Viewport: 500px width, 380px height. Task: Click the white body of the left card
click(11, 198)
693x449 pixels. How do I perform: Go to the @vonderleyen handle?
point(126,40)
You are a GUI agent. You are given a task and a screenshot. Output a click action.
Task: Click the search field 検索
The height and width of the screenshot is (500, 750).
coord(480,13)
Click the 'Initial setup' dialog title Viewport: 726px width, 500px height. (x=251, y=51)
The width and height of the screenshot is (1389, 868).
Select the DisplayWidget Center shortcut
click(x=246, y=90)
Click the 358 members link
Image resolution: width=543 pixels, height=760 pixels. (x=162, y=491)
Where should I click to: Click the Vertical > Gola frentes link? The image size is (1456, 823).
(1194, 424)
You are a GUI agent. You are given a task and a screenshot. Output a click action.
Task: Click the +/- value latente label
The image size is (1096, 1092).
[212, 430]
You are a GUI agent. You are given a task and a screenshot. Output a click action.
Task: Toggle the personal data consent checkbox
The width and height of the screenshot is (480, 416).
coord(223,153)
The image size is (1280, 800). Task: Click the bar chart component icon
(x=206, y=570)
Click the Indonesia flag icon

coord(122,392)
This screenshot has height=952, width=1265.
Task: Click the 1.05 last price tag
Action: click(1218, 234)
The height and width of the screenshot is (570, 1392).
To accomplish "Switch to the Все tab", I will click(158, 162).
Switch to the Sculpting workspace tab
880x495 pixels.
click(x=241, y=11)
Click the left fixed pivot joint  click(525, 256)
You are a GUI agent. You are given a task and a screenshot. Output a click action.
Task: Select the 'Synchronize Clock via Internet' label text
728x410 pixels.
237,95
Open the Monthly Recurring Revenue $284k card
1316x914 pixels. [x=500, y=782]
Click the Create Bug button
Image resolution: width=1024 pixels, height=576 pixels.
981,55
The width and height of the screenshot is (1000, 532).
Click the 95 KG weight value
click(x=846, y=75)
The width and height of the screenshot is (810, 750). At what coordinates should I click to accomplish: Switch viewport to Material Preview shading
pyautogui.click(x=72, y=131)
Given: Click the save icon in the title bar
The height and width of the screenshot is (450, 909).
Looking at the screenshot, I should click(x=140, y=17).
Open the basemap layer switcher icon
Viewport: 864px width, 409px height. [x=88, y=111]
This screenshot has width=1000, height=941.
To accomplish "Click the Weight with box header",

#### What needs to be done:
Copy out all of the material above verbatim, preserving every line and its order.

#### Exercise output:
Viewport: 500px width, 380px height. Task: Click the white body of the left card
click(11, 198)
693x449 pixels. How do I perform: Go to the @vonderleyen handle?
point(126,40)
You are a GUI agent. You are given a task and a screenshot. Output a click action.
Task: Click the search field 検索
The height and width of the screenshot is (500, 750).
coord(480,13)
Click the 'Initial setup' dialog title Viewport: 726px width, 500px height. (x=251, y=51)
The width and height of the screenshot is (1389, 868).
Select the DisplayWidget Center shortcut
click(x=246, y=90)
Click the 358 members link
Image resolution: width=543 pixels, height=760 pixels. (x=162, y=491)
Where should I click to: Click the Vertical > Gola frentes link? The image size is (1456, 823).
(1194, 424)
You are a GUI agent. You are given a task and a screenshot. Output a click action.
Task: Click the +/- value latente label
The image size is (1096, 1092).
[212, 430]
You are a GUI agent. You are given a task and a screenshot. Output a click action.
Task: Toggle the personal data consent checkbox
The width and height of the screenshot is (480, 416).
coord(223,153)
The image size is (1280, 800). Task: Click the bar chart component icon
(x=206, y=570)
Click the Indonesia flag icon

coord(122,392)
This screenshot has height=952, width=1265.
Task: Click the 1.05 last price tag
Action: click(1218, 234)
The height and width of the screenshot is (570, 1392).
To accomplish "Switch to the Все tab", I will click(158, 162).
Switch to the Sculpting workspace tab
880x495 pixels.
click(x=241, y=11)
Click the left fixed pivot joint  click(525, 256)
You are a GUI agent. You are given a task and a screenshot. Output a click action.
Task: Select the 'Synchronize Clock via Internet' label text
728x410 pixels.
237,95
Open the Monthly Recurring Revenue $284k card
1316x914 pixels. [x=500, y=782]
Click the Create Bug button
Image resolution: width=1024 pixels, height=576 pixels.
981,55
The width and height of the screenshot is (1000, 532).
Click the 95 KG weight value
click(x=846, y=75)
The width and height of the screenshot is (810, 750). At what coordinates should I click to accomplish: Switch viewport to Material Preview shading
pyautogui.click(x=72, y=131)
Given: Click the save icon in the title bar
The height and width of the screenshot is (450, 909).
Looking at the screenshot, I should click(x=140, y=17).
Open the basemap layer switcher icon
Viewport: 864px width, 409px height. [x=88, y=111]
This screenshot has width=1000, height=941.
To accomplish "Click the Weight with box header",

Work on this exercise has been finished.